## Independent Events

For 2 independent events A and B, the probability that both to occur is calculated as:
\begin{equation}
    P(A \cap B) = P(A) * P(B).
    \label{eq:indev}
\end{equation}

## Dependent Events

The relationships between dependent events can be described using Bayes' theorem:
\begin{equation}
    P(A|B)=\frac{P(A\cap B)}{P(B)}=\frac{P(B|A)P(A)}{P(B)}
    \label{eq:bayes}
\end{equation}

In [28]:
#library(ggplot2)
#library(repr)
#library(class)
library(gmodels)
library(SnowballC)
library(tm)
library(e1071)
sms_raw <- read.csv("sms_spam.csv", stringsAsFactors = FALSE)

In [17]:
str(sms_raw)

'data.frame':	5559 obs. of  2 variables:
 $ type: chr  "ham" "ham" "ham" "spam" ...
 $ text: chr  "Hope you are having a good week. Just checking in" "K..give back my thanks." "Am also doing in cbe only.
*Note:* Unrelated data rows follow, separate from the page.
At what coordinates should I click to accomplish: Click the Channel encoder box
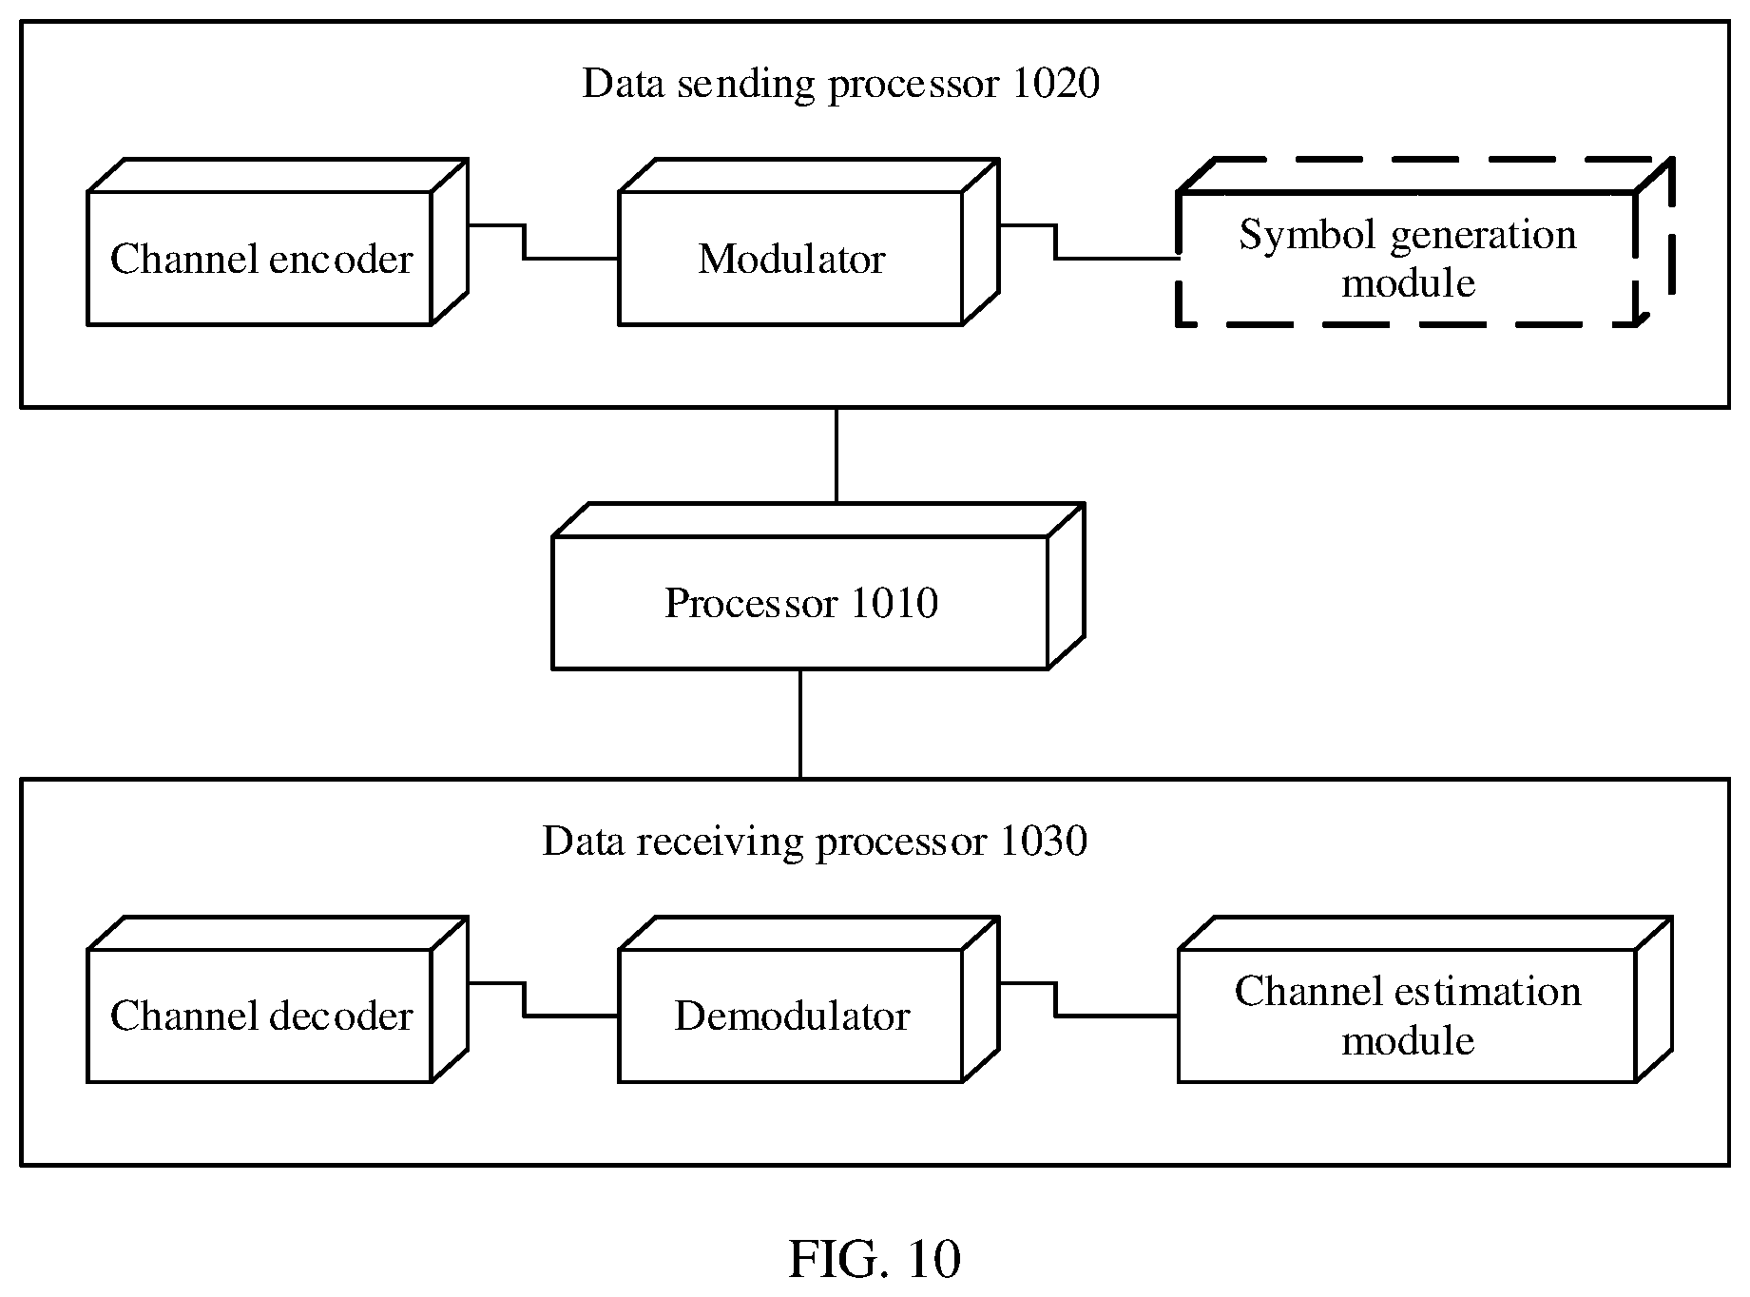click(x=260, y=259)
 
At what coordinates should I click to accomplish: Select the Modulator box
click(x=791, y=259)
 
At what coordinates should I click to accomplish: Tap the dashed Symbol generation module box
click(x=1407, y=259)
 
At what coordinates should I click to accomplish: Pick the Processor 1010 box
click(x=800, y=603)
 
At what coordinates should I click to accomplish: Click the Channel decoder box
click(x=260, y=1016)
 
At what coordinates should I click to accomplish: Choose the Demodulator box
click(x=791, y=1016)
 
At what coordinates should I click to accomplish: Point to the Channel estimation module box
click(x=1407, y=1016)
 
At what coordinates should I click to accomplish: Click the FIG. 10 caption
click(x=875, y=1259)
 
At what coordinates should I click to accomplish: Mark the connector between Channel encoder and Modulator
click(x=524, y=242)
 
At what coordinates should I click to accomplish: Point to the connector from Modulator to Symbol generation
click(x=1055, y=242)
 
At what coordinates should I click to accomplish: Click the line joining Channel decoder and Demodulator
click(x=524, y=999)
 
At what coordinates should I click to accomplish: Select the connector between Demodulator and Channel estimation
click(x=1055, y=999)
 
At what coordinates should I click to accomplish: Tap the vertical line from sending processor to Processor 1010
click(x=837, y=455)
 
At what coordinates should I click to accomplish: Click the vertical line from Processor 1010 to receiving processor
click(x=800, y=724)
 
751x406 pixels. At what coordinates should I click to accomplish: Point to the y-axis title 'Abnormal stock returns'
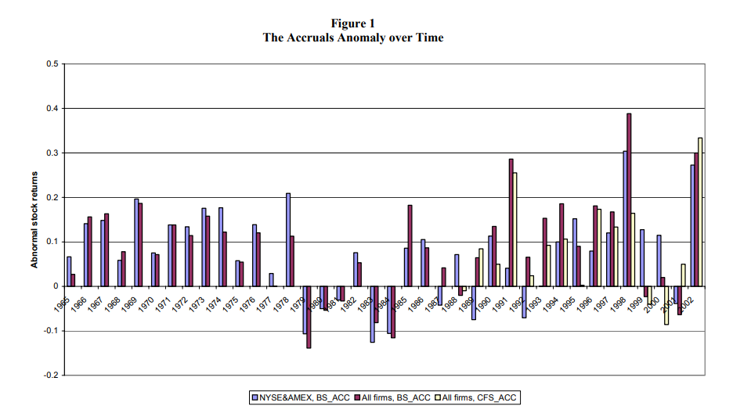coord(35,220)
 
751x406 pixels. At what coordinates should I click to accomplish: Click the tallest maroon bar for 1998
coord(629,199)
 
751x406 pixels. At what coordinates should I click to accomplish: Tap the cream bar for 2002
coord(700,212)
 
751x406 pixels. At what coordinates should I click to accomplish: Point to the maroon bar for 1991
coord(511,222)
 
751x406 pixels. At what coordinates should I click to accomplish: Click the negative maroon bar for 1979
coord(309,317)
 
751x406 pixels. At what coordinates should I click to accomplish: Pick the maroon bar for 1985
coord(410,246)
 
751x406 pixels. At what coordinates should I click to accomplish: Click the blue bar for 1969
coord(136,243)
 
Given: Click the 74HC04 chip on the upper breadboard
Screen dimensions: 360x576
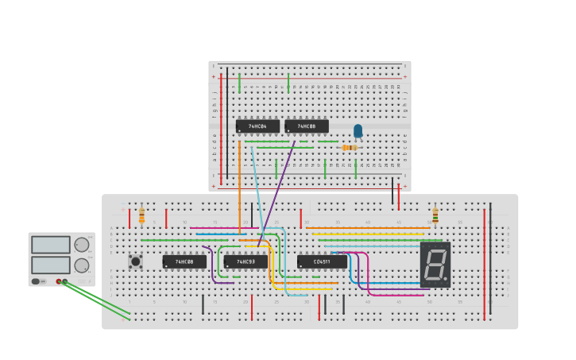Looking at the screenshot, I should tap(257, 126).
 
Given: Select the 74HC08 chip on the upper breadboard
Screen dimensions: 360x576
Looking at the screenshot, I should tap(306, 126).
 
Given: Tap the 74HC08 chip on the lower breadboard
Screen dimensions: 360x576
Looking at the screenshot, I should tap(184, 261).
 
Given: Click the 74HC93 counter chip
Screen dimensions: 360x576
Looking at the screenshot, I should tap(245, 261).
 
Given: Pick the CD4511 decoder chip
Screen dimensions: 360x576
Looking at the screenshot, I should tap(322, 261).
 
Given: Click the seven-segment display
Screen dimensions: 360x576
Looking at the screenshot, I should tap(435, 264).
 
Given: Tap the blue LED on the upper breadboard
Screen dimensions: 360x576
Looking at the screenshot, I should tap(358, 130).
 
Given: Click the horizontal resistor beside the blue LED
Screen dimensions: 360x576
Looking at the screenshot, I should tap(350, 147).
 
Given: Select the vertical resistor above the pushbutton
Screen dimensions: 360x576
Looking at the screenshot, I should tap(141, 215).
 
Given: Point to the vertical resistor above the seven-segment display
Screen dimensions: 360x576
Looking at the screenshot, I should tap(435, 215).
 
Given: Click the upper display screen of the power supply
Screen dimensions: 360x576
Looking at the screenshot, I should tap(51, 245).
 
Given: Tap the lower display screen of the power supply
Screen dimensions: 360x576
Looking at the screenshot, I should tap(51, 265).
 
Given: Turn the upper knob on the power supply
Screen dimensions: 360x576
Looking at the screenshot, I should tap(82, 245).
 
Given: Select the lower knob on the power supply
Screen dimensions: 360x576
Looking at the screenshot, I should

But have to pay." "complimentary 4 STAR Ibiza Holiday or Â£10,000 cash needs your URGENT collection. 09066364349 NOW from Landline"| __truncated__ ...


In [18]:
#convert type to factor
sms_raw$type<-factor(sms_raw$type)

In [21]:
sms_corpus <- VCorpus(VectorSource(sms_raw$text))
sms_corpus_clean <- tm_map(sms_corpus,content_transformer(tolower))
sms_corpus_clean <- tm_map(sms_corpus_clean, removeNumbers)
sms_corpus_clean <- tm_map(sms_corpus_clean,removeWords, stopwords())
sms_corpus_clean <- tm_map(sms_corpus_clean, removePunctuation)
sms_corpus_clean <- tm_map(sms_corpus_clean, stemDocument)
sms_corpus_clean <- tm_map(sms_corpus_clean, stripWhitespace)

In [22]:
sms_dtm <- DocumentTermMatrix(sms_corpus_clean)

In [23]:
sms_dtm_train <- sms_dtm[1:4169, ]
sms_dtm_test <- sms_dtm[4170:5559, ]
sms_train_labels <- sms_raw[1:4169, ]$type
sms_test_labels <- sms_raw[4170:5559, ]$type

In [24]:
sms_freq_words <- findFreqTerms(sms_dtm_train, 5)

In [25]:
sms_dtm_freq_train<- sms_dtm_train[ , sms_freq_words]
sms_dtm_freq_test <- sms_dtm_test[ , sms_freq_words]
convert_counts <- function(x) {
    x <- ifelse(x > 0, "Yes", "No")
}

In [26]:
sms_train <- apply(sms_dtm_freq_train, MARGIN = 2,convert_counts)
sms_test <- apply(sms_dtm_freq_test, MARGIN = 2,convert_counts)

In [29]:
sms_classifier <- naiveBayes(sms_train, sms_train_labels)

In [30]:
sms_test_pred <- predict(sms_classifier, sms_test)

In [31]:
CrossTable(sms_test_pred, sms_test_labels,prop.chisq = FALSE, prop.t = FALSE,dnn = c('predicted', 'actual'))


 
   Cell Contents
|-------------------------|
|                       N |
|           N / Row Total |
|           N / Col Total |
|-------------------------|

 
Total Observations in Table:  1390 

 
             | actual 
   predicted |       ham |      spam | Row Total | 
-------------|-----------|-----------|-----------|
         ham |      1201 |        30 |      1231 | 
             |     0.976 |     0.024 |     0.886 | 
             |     0.995 |     0.164 |           | 
-------------|-----------|-----------|-----------|
        spam |         6 |       153 |       159 | 
             |     0.038 |     0.962 |     0.114 | 
             |     0.005 |     0.836 |           | 
-------------|-----------|-----------|-----------|
Column Total |      1207 |       183 |      1390 | 
             |     0.868 |     0.132 |           | 
-------------|-----------|-----------|-----------|